If we were having coffee you’d be laughing at what a wuss I am. I found a cricket in the bathroom and am terrified of all things bug/insect/arachnid and the like. So my choices were wake up the hubby or wake up the cat. I assumed my cat would have more fun than my husband in a grand cricket chase so I went with option number two. After some placing of my kitten in front of the cricket she finally noticed it. Let the games begin, and may the odds be ever in your favor cricket. So she proceeded to play with the cricket, scare the cricket, taste the cricket, until finally grabbing the cricket in her mouth. I expected that to be the end of the cricket until kitty started walking away carrying it in her mouth with pride and not eating it. She pranced into the bedroom and I have not seen her since. So either the cricket has been eaten, or I shall receive the gift of cricket in my face in the middle of the night. Only time will tell. May the odds be ever in my favor.

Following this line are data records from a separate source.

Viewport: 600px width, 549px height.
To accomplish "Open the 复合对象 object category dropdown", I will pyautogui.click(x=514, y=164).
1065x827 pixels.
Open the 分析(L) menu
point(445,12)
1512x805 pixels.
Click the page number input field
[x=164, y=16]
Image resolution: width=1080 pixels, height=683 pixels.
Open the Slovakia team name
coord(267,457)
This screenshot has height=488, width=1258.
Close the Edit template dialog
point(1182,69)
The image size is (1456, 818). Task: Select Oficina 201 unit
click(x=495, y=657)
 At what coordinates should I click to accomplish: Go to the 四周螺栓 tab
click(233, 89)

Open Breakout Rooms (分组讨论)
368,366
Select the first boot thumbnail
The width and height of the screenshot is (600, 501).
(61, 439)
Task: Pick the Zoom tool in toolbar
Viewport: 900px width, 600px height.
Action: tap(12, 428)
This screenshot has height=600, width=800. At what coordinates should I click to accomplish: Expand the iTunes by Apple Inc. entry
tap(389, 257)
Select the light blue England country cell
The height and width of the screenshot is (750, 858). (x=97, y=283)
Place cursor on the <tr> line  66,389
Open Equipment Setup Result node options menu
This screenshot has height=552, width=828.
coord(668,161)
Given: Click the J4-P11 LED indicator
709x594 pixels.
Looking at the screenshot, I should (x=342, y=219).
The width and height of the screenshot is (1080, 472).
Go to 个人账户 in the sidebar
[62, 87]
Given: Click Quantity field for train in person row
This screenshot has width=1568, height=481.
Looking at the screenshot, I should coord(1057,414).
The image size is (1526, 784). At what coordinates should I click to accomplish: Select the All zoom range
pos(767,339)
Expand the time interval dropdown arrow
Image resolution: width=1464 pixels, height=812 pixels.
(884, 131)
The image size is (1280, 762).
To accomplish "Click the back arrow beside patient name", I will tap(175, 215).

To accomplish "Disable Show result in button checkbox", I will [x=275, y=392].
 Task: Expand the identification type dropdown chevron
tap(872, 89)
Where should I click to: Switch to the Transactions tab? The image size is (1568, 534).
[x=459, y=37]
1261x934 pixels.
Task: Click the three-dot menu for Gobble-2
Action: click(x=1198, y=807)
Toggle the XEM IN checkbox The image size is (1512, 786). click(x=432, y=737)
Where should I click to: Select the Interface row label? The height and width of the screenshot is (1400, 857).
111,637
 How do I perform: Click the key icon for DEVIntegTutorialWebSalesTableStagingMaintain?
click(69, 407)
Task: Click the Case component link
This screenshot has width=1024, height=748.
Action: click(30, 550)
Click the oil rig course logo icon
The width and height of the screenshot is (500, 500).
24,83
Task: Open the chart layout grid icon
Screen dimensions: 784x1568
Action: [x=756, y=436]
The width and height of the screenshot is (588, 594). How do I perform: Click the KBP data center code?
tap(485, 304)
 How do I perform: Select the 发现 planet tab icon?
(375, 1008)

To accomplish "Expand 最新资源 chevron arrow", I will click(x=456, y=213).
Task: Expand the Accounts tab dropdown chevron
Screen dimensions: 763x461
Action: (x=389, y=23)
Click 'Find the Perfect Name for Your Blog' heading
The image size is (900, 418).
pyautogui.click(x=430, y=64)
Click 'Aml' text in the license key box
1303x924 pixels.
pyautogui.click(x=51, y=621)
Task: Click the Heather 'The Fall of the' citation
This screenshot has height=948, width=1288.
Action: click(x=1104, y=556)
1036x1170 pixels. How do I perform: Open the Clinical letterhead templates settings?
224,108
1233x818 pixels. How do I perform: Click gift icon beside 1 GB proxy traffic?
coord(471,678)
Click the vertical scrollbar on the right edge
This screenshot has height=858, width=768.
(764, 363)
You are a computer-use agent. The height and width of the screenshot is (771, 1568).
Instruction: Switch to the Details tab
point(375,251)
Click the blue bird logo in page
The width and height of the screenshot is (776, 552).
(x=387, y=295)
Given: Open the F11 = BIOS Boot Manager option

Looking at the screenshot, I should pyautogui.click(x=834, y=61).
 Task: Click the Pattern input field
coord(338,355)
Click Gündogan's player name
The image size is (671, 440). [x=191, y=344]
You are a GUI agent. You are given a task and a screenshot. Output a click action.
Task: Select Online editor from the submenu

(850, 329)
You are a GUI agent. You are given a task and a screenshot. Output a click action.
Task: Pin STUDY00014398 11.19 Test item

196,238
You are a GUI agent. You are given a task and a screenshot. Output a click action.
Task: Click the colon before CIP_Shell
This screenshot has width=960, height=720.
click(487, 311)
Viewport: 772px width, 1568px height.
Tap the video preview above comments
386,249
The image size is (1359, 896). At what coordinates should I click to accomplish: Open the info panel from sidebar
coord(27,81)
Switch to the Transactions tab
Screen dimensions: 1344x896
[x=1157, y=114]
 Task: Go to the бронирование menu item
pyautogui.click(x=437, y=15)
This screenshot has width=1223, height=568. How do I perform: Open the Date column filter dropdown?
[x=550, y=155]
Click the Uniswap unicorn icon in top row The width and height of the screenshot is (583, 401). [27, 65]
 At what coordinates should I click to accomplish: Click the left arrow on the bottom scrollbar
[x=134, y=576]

If we were having coffee we’d be sitting on my couch enjoying just a plain black cup of coffee. Unless you want cream or sugar in yours, I can totally make that happen. But only for you (shhh don’t tell the others). We would be whispering and enjoying the quiet comfort of home, and avoiding the laundry room completely. I went to start a load of laundry this morning and a giant cricket was in my laundry room! 😱😰☹️ I don’t do bugs, but my husband is asleep and I’m not going to wake him up. He had a rough night of restless leg syndrome and slept very little the poor thing. So being the kind and loving wife I am I got over my intense fear of all bugs and placed a cup over it. Now it can’t run away before my husband wakes up. To my defense, I did try to get the cat to kill it before going the cup route, but she thought my pointing at a bug meant to place her head up to my hand to be petted. Cats aren’t very helpful during bug emergencies.
If we were having coffee I’d thank you for be willing to come here instead of needing to go out. Life has been a complete shit storm right now. My medications are working great, and I’ve been doing self care techniques to keep building those habits, so I’ve been coping better than I usually would. But even still, the constant crap that life is throwing at my family right now is exhausting and stressful. So I finally hit a point this week that I no longer had the mental ability to leave my house. I called in sick, laid in bed, and did almost nothing. My fear of the world took over and I felt like I could no longer cope. Except that I did cope. I took the time I needed to stay home and recover. I meditated and colored. I did crafts with the kids during random bursts of mild energy, and I had them snuggle and read me a book when I simply couldn’t get out of bed. I remained safe with myself, and happy with the family. I call that a win.
If we were having coffee I would ask how you have been. What have you done this week to take care of yourself, or to bond with a family member or friend?